US indicts Turkish bank over $20 BILLION in Iran oil money – but this may be linked to Trump impeachment
Charges against the Turkish Halkbank announced by federal prosecutors has critics of US President Donald Trump hopeful of his impeachment, due to reports he tried to intervene on behalf of one of its convicted executives.
Halkbank – officially Turkiye Halk Bankasi AS – was charged on Tuesday with six counts of conspiracy, fraud and money laundering in the Southern District of New York, for allegedly helping Iran circumvent US sanctions on oil exports between 2012 and 2016 to the tune of $20 billion. The Turkish government is the bank’s majority shareholder, and US Attorney Geoffrey S. Berman claimed that its “audacious conduct was supported and protected by high-ranking Turkish government officials.”
The charges come amid the Turkish invasion of northern Syria, for which Trump has threatened to impose economic and financial penalties on Ankara. However, the president’s critics at home hope this might turn into a scandal that helps them bring him down.
BREAKING: SDNY charges Turkish state-run bank Halkbank in sanctions violations in connection with the record-breaking money-laundering scheme to Iran executed by gold trader Reza Zarrab.Zarrab was the client whose release Giuliani pushed for between Trump and Erdogan. pic.twitter.com/pr4AA2dZyb— Adam Klasfeld (@KlasfeldReports) October 15, 2019
Trump’s lawyer Rudy Giuliani reportedly represented Reza Zarrab, one of the Halkbank executives who was charged with seven counts in relation to Iranian money-laundering and pleaded guilty in October 2017.

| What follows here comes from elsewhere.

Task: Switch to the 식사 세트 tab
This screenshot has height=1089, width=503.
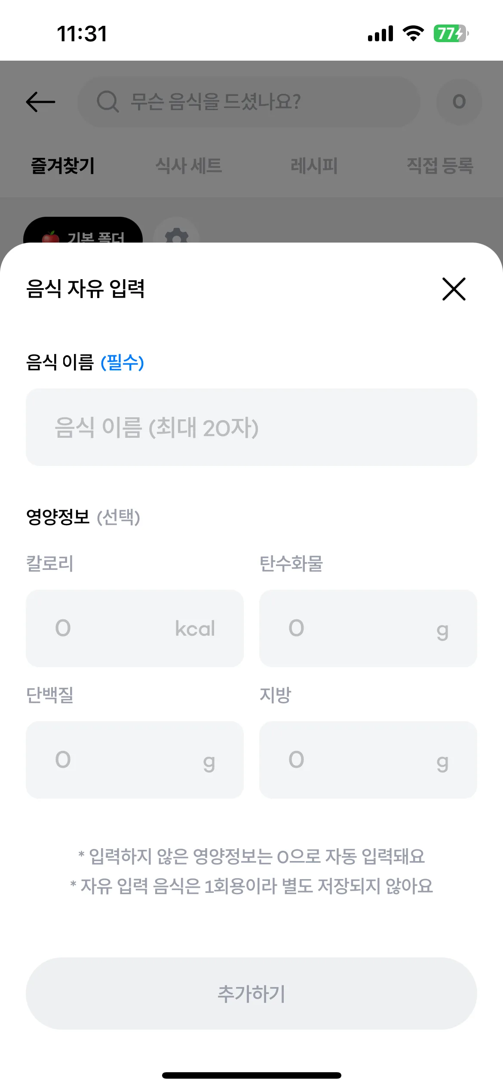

Citing three anonymous sources, Bloomberg reported earlier this month that Trump tried to pressure then-Secretary of State Rex Tillerson to persuade the DOJ to drop the case against Zarrab, but Tillerson refused. This was supposedly done on behalf of Giuliani, who went on to become Trump’s personal attorney in April 2018 and represent him in the ‘Russiagate’ investigation that eventually turned up empty.
NYT and Washpost reporting add important new detail in the Reza Zarrab story: that Giuliani pitched Tillerson on a prisoner trade in early 2017. 1/5 https://t.co/ZQ3ICkGrKs— Nicholas Wadhams (@nwadhams) October 12, 2019
The alleged Trump-Giuliani-Zarrab connection has fueled speculation among the prominent #Resistance figures that they might have found something to actually pin on the president this time.
If Giuliani represented Zarrab *and* Trump and tried to convince Trump to help Zarrab, that is obviously unethical given the clear conflict of interest. https://t.co/O0PeSwiEoC— Renato Mariotti (@renato_mariotti) October 13, 2019
I have a lot of questions about this — Trump trying to interfere with this case in SDNY against Turkey’s Reza Zarrab https://t.co/jWYG3Z6PpM— Preet Bharara (@PreetBharara) October 9, 2019
Former Obama White House officials have also chimed in, suggesting that Trump was seeking to help Turkish President Recep Tayyip Erdogan, rather than just his friend and future lawyer.
At the end of the Obama admin, Erdogan pushed us hard on the Zarrab case. Erdogan feared revelations about corruption would come out in court. We told him it wasn’t appropriate for the WH to interfere in such cases. Trump wasn’t just helping Rudy here. https://t.co/nrBi7913mK— Colin Kahl (@ColinKahl) October 9, 2019
Last month, House Democrats opened what they say is an official impeachment probe, revolving around the claims of an anonymous intelligence community whistleblower that Trump used Giuliani to pressure Ukraine for “dirt” on Joe Biden, former vice-president and a candidate for the Democrats’ 2020 presidential nomination. As the inquiry was never authorized by a vote, however, the White House has refused to cooperate with the hearings.
Whatever the fallout of the Halkbank case ends up being in the US, the charges are unlikely to make relations between Washington and Ankara any better. In an interview with Reuters last month, Erdogan said he hoped the US would not go after the bank, adding that it would be a “mistake” and “not a rational behavior.”